Although the mentioned new and other known synthetic lethal interactions may provide handles for novel therapies, most of the described genetic interactions in cancer cells do not strictly adhere to the definition of synthetic lethality which demands that only the combination of two perturbations results in lethality. Frequently the perturbations are also toxic on their own, which would limit the specificity of the drug and likely introduce unwanted side-effects, or the interaction is more accurately described as synthetic sick so the cancer cells would not be completely eliminated. Analogous to the therapeutic window for drugs, i.e., the safe and effective dose range, “the synthetic lethality window” of the genetic interaction will be important for its potential as a therapy (Fig. 5). For example, with the BRCA-PARP synthetic lethal interaction, BRCA mutant cells are some two orders of magnitude more sensitive to PARP inhibitors than non-mutant cells and this strong responsiveness is probably key to its clinical success. It is currently unclear how common this type of strong genetic interaction is in human cells.

Fig. 5

The synthetic lethality window. In both examples the mutant cells (purple lines) display a genetic interaction with a second gene that is progressively inhibited (x-axis). However, in the upper graph the synthetic lethality window is limited, as the wild type cells are also affected before viability is completely inhibited in the mutant cells (red line). In contrast, the lower graph shows that full inhibition of viability can be achieved in mutant cells without affecting the wild type cells.
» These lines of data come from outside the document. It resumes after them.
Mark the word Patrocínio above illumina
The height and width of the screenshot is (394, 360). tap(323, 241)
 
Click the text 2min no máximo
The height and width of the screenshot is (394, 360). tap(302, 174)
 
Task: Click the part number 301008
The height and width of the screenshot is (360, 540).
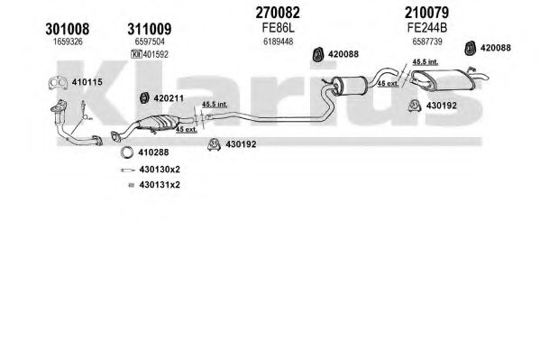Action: click(67, 29)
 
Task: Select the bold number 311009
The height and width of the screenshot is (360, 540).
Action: click(150, 29)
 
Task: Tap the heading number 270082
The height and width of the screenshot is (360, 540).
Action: click(278, 13)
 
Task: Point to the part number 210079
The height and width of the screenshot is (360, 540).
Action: click(426, 13)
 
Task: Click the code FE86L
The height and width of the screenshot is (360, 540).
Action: click(278, 28)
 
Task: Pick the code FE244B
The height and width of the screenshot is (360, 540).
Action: click(427, 28)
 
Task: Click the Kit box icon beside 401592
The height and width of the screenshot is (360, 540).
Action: click(136, 54)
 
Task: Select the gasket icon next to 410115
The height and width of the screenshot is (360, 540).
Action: click(58, 83)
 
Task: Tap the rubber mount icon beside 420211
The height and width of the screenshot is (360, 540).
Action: click(144, 98)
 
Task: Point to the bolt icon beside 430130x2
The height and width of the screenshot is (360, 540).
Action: click(127, 170)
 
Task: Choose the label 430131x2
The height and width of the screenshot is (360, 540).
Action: click(160, 185)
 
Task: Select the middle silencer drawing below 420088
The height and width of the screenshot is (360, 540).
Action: click(349, 86)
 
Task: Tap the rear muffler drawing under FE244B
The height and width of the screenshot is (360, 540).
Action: click(444, 80)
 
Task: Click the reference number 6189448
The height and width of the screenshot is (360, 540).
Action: click(278, 42)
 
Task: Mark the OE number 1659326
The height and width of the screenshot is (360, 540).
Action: click(68, 42)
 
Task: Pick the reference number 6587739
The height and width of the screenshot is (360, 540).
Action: click(427, 42)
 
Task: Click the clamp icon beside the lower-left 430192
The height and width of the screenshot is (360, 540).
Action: click(214, 144)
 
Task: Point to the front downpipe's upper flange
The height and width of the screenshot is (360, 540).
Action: click(59, 106)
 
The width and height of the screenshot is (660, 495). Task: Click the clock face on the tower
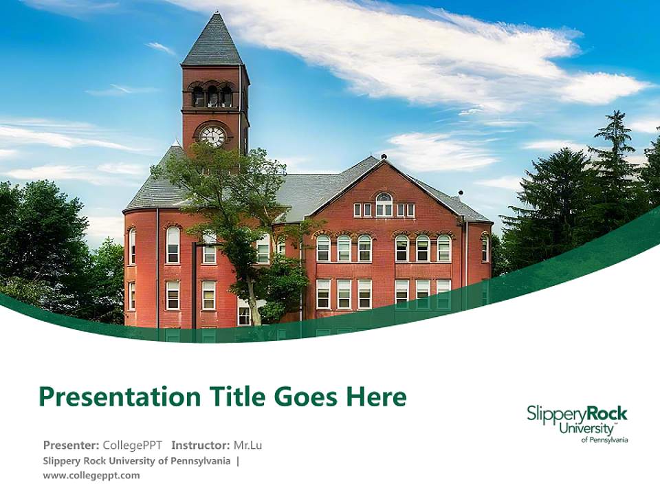[x=212, y=136]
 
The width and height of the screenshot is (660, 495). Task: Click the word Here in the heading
[x=376, y=396]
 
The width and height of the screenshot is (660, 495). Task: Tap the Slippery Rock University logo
[x=577, y=424]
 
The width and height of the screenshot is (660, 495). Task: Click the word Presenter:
[x=71, y=446]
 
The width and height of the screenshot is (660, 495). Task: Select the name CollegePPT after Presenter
[x=132, y=446]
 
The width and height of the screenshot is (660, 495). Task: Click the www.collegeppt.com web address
[x=91, y=476]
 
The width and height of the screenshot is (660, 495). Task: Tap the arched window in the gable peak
[x=384, y=205]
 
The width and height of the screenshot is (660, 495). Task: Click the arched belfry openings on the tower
[x=212, y=94]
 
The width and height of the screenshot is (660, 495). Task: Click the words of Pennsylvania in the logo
[x=604, y=440]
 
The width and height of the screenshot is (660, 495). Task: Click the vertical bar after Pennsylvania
[x=238, y=461]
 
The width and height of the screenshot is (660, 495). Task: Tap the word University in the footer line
[x=132, y=461]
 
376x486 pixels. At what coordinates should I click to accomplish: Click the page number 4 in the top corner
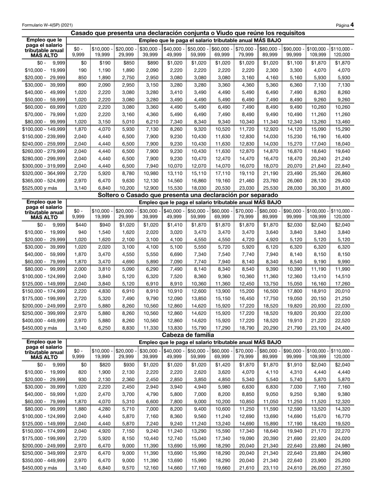(351, 25)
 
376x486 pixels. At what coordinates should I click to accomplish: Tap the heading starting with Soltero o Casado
(188, 195)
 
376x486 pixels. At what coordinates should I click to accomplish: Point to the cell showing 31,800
(342, 189)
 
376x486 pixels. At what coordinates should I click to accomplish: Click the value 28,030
(294, 189)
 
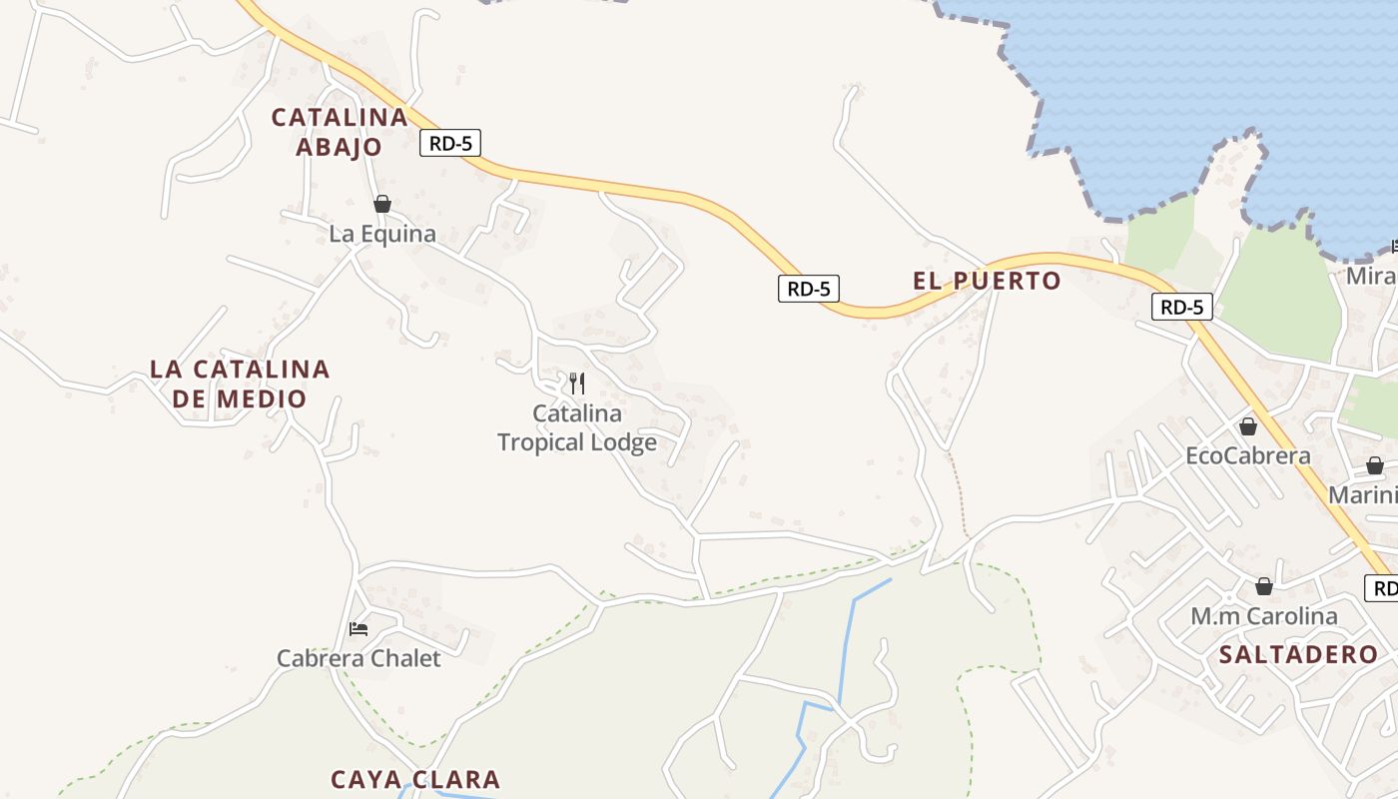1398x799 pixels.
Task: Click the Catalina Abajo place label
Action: coord(340,132)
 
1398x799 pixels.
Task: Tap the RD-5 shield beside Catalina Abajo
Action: coord(450,143)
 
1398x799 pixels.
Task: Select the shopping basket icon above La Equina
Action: coord(382,205)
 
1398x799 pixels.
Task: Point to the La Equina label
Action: coord(382,234)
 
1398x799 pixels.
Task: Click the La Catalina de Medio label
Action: coord(240,384)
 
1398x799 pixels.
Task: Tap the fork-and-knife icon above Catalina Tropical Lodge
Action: coord(576,383)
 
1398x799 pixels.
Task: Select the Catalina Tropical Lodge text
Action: coord(577,427)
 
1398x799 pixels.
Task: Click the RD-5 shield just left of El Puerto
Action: coord(809,289)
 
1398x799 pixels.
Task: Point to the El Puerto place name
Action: coord(987,281)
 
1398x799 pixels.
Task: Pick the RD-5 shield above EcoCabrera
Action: coord(1182,307)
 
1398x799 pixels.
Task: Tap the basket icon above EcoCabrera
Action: coord(1248,427)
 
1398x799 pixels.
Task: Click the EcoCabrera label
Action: coord(1247,456)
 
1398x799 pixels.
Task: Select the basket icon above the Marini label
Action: coord(1375,465)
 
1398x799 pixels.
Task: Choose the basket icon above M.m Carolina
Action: coord(1264,586)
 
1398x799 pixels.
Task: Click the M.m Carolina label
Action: coord(1264,616)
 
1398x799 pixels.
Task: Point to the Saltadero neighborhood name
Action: coord(1298,655)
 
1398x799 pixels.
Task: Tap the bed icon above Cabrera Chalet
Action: coord(358,629)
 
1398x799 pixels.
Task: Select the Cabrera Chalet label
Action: coord(358,658)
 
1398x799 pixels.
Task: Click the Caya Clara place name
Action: coord(415,779)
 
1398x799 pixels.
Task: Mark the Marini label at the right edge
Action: coord(1362,494)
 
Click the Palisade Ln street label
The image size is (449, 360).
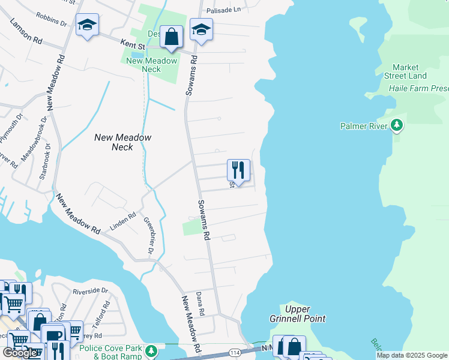223,10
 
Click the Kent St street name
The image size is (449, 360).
133,44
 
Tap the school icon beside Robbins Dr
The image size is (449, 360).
88,25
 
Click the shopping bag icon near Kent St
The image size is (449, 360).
172,36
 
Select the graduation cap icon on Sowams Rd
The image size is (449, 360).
202,29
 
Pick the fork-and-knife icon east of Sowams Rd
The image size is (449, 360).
238,170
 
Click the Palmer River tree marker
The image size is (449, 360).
396,125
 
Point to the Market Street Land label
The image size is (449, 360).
409,71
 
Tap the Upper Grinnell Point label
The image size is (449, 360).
305,314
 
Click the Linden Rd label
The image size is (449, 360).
123,221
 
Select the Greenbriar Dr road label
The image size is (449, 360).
149,234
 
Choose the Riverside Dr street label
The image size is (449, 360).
90,291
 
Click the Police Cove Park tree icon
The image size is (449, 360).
152,350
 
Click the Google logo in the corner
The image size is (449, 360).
19,353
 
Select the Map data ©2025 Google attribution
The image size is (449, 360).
412,355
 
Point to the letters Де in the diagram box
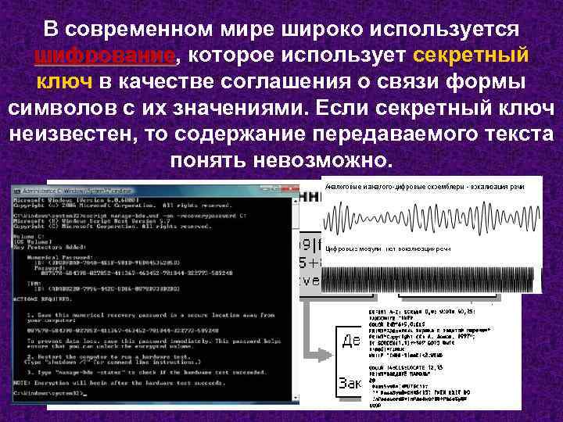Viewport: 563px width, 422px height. coord(350,342)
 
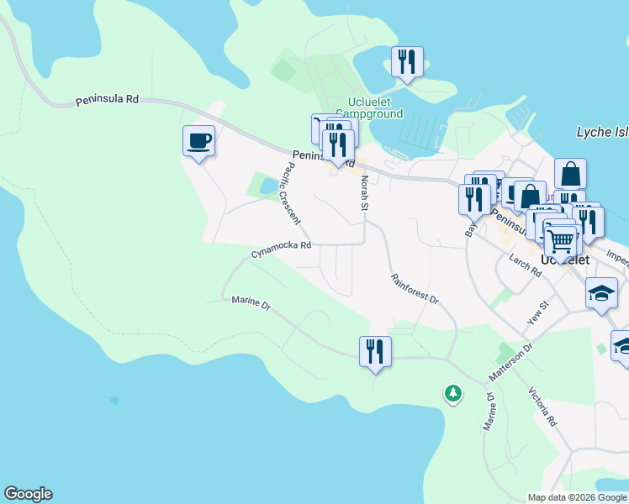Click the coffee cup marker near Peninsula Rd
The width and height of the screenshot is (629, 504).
pyautogui.click(x=198, y=140)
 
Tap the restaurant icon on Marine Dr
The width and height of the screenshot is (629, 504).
pyautogui.click(x=375, y=350)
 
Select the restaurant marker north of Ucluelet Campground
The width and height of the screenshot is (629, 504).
pyautogui.click(x=407, y=61)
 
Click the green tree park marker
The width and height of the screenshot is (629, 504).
pyautogui.click(x=453, y=393)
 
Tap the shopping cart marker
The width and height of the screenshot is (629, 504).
pyautogui.click(x=561, y=241)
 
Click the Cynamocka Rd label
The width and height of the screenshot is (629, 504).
pyautogui.click(x=281, y=249)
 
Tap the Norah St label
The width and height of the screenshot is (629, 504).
pyautogui.click(x=365, y=193)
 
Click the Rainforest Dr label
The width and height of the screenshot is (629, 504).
pyautogui.click(x=415, y=287)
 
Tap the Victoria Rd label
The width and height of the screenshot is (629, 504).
pyautogui.click(x=542, y=407)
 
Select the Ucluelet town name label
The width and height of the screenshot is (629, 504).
pyautogui.click(x=564, y=260)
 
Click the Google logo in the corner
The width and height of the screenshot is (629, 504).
pyautogui.click(x=28, y=494)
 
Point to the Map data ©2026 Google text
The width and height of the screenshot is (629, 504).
pyautogui.click(x=577, y=497)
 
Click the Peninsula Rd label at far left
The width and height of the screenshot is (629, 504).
pyautogui.click(x=107, y=99)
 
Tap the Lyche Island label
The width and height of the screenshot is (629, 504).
pyautogui.click(x=602, y=132)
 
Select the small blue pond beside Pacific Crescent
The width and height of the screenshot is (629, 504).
pyautogui.click(x=267, y=186)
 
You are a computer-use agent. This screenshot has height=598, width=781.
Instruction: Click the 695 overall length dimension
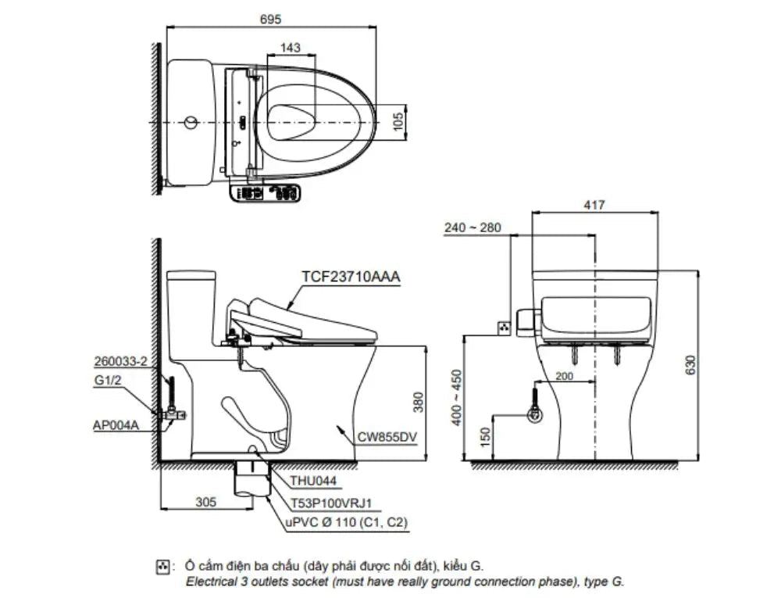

In summary, synthetic lethality is a valuable concept to understand the functions of genes, the mechanism of action of drugs and their interactions, and has immediate relevance for cancer therapy. In recent years it has brought inspiration to search for a new class of anti-cancer therapies and future treatment strategies will increasingly consist of combination therapies based on personalized tumor vulnerabilities, including synthetic lethality. Aided by powerful genetic tools, there is little doubt that we are at the brink of an explosion of synthetic lethality information in human cells.